Bunun sebebi Müslüman çoğalmaya iki
zaviyeden/çerçeveden bakar:
Birincisi; genel zaviye
açısından -insanî
fıtrat/yaratılış-:
Bunun dönüp varacağı yer insan türünü korumak ve
kollamaktır.
İkincisi; özel zaviye açısından -dini-:
Bunun dönüp varacağı yer Müslümanların bekasını
sağlamak ve nüfuslarını çoğaltmaktır.
Resulullah (sav) bu konuda şöyle buyurmuştur:
“Doğurg an kadınlarla evleniniz. Çünkü ben sizin çokluğunuzla övüneceğim.” (Nesai
Ma’kıl ibni Yesar’dan rivayet etmiştir. )
Ebu Davud’un ondan rivayetinde ise:
“Ümmetler içerisinde sizin çokluğunuzla
övüneceğim.” ifadesi geçmektedir.
Ahmed’in Enes’den rivayetinde ise:
“Nebiler içerisinde sizin
çokluğunuzla övüneceğim.” kaydı geçmektedir.
Batı ise, çocuk yapma ve çoğalma konusuna, şahsi
hürriyetinin kayıt altına alınması, kendisini dünya hayatının
eğlencesinden ve nimetlerinden alıkoyması ve son olarak da büyük bir
mali yükümlülük getirmiş olması açısından bakar.
Özellikle de bu son nokta-mali yükümlülük-
Müslüman bir kimsenin, Allah-u Teala’nın şu sözlerine iman etmiş
olmasından dolayı zihnini meşgul etmez:
“...Fakirlik yüzünden evlatlarınızı öldürmeyin.

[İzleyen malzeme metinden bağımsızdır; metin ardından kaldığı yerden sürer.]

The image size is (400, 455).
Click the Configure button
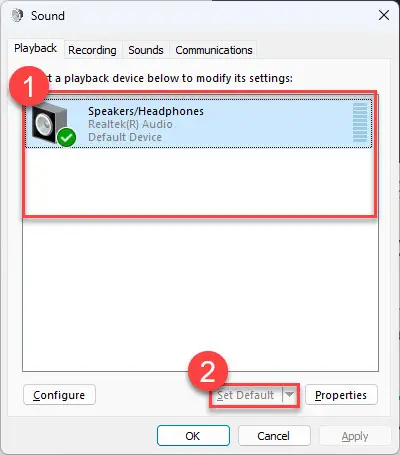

Sizin de, onların da rızkınızı biz veririz…”
(En’am151)
Yine Allah-u Teala şöyle buyurdu:
“Rabbin rızkı dilediğine
bol verir, dilediğine daraltır. Şüphesiz ki O,
kullarından haberdardır, (onları) çok iyi görür. Geçim endişesi ile
çocuklarınızın canına kıymayın. Biz, onların da sizin de rızkınızı
veririz. Onları öldürmek gerçekten büyük bir suçtur.”
(İsra 30-31)
Bunun içindir ki, Batı hükümetlerinin
teşviklerine, doğumu artırmaya Batılıları ikna etmede, ne de onların
baskıları ve yorumları doğumu düşürmeye Müslümanları ikna etmede hiç
bir tesiri olmamıştır. Bu yüzden, İslamî beldelere kıyasen,
toplumunun ihtiyarlayıp gençlerinin azalmasından sonra Batı yok olma
korkusuyla gecelemiştir. Genç nüfusa en güzel örneği İran’dır. Öyle
ki, -yaklaşık olarak- bu gün nüfusunun yarısı 15 yaşın altındadır.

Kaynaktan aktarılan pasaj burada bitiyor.